Originally developed in microeconomics, like theories of the firm and transaction cost economics, agency theory focused on shirking (or not working) by agents. Shirking was attributed to either of two possibilities: adverse selection, which involves choosing an agent that lacks the skills or resources required to complete the assigned task; or moral hazard, which involved choosing an agent whose goals were in opposition to the principals. In economics the central concern involves minimizing the cost of information acquisition so that one can avoid either adverse selection or moral hazard, or both. In adapting to fit the interinstitutional dynamic in a political setting, the primary focus has been on explaining and minimizing problems associated with moral hazard, while studies of elections and judicial selection tend to focus on adverse selection. As Terry Moe explains, adverse selection focuses on picking the right agent for the job, while moral hazard involves controlling agents after the selection process. This later task is particularly difficult, since it is often hard to determine what agents are doing and if their actions result in goal achievement.
Control Efforts: The Principal Side Of The Model
Some of the earliest efforts to use a principal-agent approach in political science involved those interested in investigating the conditions conducive to congressional control of bureaucracy. Early studies married agency theory with formal models to demonstrate that control is possible through a combination of police patrols in which congressional committees acted as overseers when engaged in oversight, or through fire alarms in which interest groups called congressional attention to bureaucratic drift. Critics of these studies used a combination of empirical work and formal models to demonstrate congressional control was far from certain, suggesting a number of factors unique to the political realm complicated the effort to apply agency theory in a political setting.

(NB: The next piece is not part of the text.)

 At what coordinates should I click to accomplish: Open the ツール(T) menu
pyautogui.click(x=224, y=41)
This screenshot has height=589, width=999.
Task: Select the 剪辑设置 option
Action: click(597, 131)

The efforts to develop a more accurate depiction, and parsimonious theory, focus on both the principal and agent parts of the model. On the principal side, the first modification includes multiple principals, notably the president, but also the courts and interest groups. With the addition of multiple principals, there is recognition that agent actions not in accordance with a particular principal’s goals might not involve either moral hazard or adverse selection, but instead result from agent responsiveness to a rival principal. Rather than emphasizing control, recognition of the existence of multiple, often times competing, principals moves the discussion to an investigation of the conditions under which the influence of agent’s action are possible. These studies conclude that influence is a product of both issue salience (i.e., how visible an issue is and who pays attention to it), and issue complexity (i.e., how technically complex the issue is and how complicated the tasks required to realize goals are).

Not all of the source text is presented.